ベトナムはWTO =世界貿易機関が発表した世界の輸出入額上位30か国の中に常に入っています。2022年、ベトナムの輸出入額は7千億ドルを突破しました。
成長率維持を目指し、試練を乗り越える
経済専門家によりますと、2023年、ベトナムは複雑な国内情勢の渦から抜け出せず、インフレや為替相場の上昇、不安定な不動産・金融・証券市場などの問題が浮上すると予想されています。
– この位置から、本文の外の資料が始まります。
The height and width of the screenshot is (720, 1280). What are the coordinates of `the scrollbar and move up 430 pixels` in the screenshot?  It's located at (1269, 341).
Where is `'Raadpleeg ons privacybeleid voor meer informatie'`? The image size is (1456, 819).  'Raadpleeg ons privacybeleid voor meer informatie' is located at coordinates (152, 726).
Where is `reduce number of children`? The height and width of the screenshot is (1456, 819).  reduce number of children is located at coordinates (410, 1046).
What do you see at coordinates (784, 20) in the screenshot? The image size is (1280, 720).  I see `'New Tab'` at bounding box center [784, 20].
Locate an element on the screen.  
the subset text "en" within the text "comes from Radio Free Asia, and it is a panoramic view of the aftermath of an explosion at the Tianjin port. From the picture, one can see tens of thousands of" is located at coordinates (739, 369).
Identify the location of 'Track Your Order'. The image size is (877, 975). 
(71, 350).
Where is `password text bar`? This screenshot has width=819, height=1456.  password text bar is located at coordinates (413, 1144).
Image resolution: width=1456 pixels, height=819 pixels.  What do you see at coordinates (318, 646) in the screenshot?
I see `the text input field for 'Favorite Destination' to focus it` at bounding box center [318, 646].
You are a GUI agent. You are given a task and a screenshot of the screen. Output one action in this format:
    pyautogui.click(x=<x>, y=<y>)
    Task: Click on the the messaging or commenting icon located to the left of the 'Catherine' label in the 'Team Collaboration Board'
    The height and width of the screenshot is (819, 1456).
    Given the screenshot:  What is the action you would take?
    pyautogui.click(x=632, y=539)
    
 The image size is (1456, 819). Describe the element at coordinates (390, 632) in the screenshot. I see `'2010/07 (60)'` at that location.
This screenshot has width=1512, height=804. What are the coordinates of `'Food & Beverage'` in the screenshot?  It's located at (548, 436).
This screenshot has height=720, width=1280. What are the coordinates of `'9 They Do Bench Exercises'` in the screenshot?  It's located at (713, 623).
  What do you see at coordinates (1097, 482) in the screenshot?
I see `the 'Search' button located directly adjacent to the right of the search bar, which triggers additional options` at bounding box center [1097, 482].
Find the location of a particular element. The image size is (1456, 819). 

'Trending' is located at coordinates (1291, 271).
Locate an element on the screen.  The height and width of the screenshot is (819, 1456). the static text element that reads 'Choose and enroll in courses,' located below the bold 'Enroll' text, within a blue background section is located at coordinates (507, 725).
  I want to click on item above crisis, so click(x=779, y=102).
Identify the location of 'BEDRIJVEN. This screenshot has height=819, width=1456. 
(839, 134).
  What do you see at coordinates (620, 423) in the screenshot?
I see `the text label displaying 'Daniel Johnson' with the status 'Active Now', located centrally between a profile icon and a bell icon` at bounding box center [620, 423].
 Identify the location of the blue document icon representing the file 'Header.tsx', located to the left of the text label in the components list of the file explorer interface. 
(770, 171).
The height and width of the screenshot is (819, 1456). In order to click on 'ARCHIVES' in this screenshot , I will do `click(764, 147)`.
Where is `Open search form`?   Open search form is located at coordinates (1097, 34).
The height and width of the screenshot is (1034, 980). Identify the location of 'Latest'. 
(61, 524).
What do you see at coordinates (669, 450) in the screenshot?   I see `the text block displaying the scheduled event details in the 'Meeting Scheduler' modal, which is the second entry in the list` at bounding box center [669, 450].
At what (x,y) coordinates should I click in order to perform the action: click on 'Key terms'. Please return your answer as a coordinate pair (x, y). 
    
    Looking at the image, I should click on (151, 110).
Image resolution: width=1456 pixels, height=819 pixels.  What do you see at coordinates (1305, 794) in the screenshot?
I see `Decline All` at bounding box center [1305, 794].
アジア開発銀行ベトナム事務所のアンドリュー・ジェフリーズ所長は公共投資の実行について、次のように語りました。
(テープ)
「世界情勢は予測できないほど複雑に推移し、為替相場やエネルギー価格が上昇するとともに、不動産価格も変動しています。こうした中、予算の歳出構造は変わらないため、公共投資の実行は難航するでしょう。その対策として柔軟な政策を取った方がよいと思います」
一方、世界銀行の経済専門家であるアーメド・エイウェイダ氏は「多くの法的メカニズムが実状に見合っていないため、政府は地方にさらなる権限を与える必要があるとの見解を示し、次のように語りました。
(テープ)
「ベトナム政府は指導方針を盛り込んだ政策を出しましたが、地方レベルで実施された場合、法的メカニズムが改正されないので、様々な課題が発生する可能性があります。そこで、政府の監視と監査の下で地方にさらなる権限を与える必要があります」
世界銀行によりますと、2023年、ベトナムのGDP=国内総生産の伸び率は6.7%に達し、6.5%という政府の目標を上回る可能性があるとしています。また、ベトナムの改革へのコミットメントや外国投資誘致により、ベトナムはアジア太平洋地域の上位国になるでしょう。